L'harmonisation des procédures d'appels à projet entre les différentes agences de financement semble de ce point de vue être une demande forte des communautés scientifiques, pour qui le manque de coordination entre les différents guichets peut générer une surcharge de travail. Il serait donc primordial d'aider les chercheurs à identifier les bons interlocuteurs, en dressant par exemple un panorama complet du financement de la recherche en France et en orientant davantage les équipes qui candidatent aux appels à projets.

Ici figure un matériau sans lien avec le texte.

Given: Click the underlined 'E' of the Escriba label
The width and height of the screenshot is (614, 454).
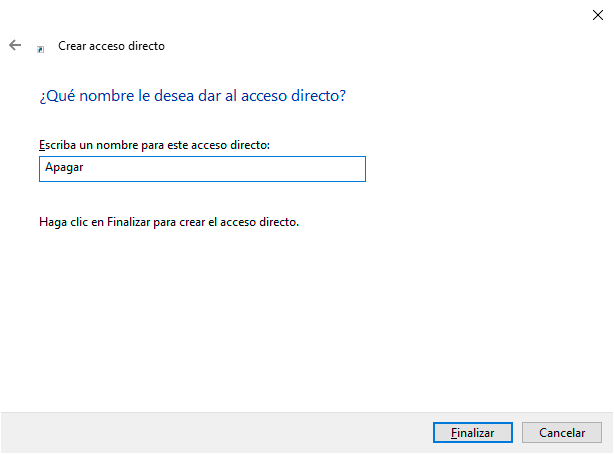Looking at the screenshot, I should click(42, 145).
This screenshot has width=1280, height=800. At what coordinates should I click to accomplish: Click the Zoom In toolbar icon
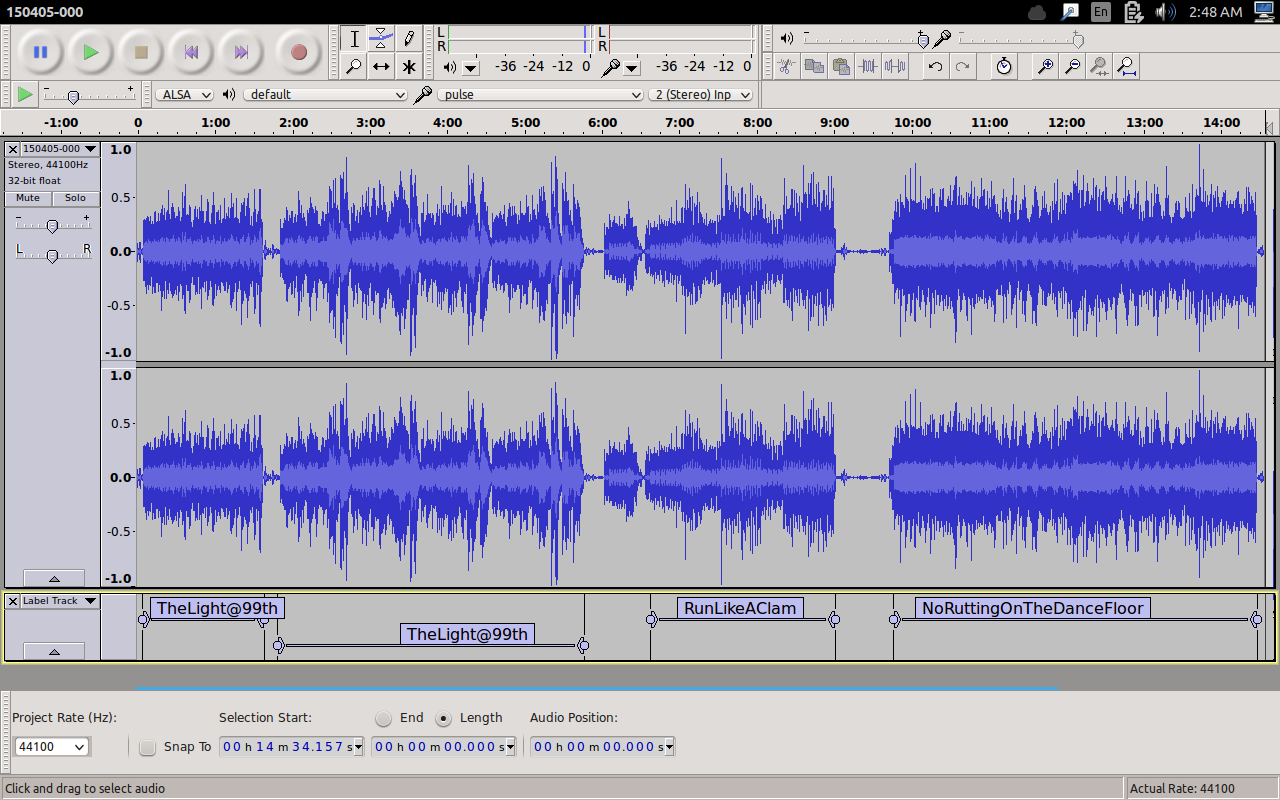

Le rapporteur prend note des efforts d'ores et déjà engagés par l'ANR en ce sens - diminution de la documentation scientifique relative aux appels à projets, harmonisation des pratiques avec d'autres agences de financement comme l'Agence de l'environnement et de la maîtrise de l'énergie (ADEME), l'agence nationale de recherche sur le sida et les hépatites virales (ANRS), ou l'institut national du cancer (Inca), etc. Ces travaux doivent être poursuivis et intensifiés, pour donner davantage de visibilité aux chercheurs.

À court terme, les procédures d'appels à projets communs avec d'autres institutions (fondations, agences de financement, etc.), se basant sur un dossier de candidature unique par équipe de recherche pourraient être généralisées. À plus long terme, il semblerait opportun de tendre vers la mise en place d'un portail unique, comme l'évoque le rapport annexé au projet de loi de programmation, présentant l'ensemble des appels à projets . Selon les informations transmises au rapporteur, une première version de ce portail devrait être opérationnelle à l'automne 2021.

Des synergies pourraient également être trouvées avec les appels à projets régionaux ; à cet égard, les résultats des premières expérimentations menées par l'ANR avec certaines régions sont très encourageants.

Le rapporteur suivra ainsi avec un grand intérêt les progrès accomplis dans cette direction, tant la question revêt pour lui une importance cruciale.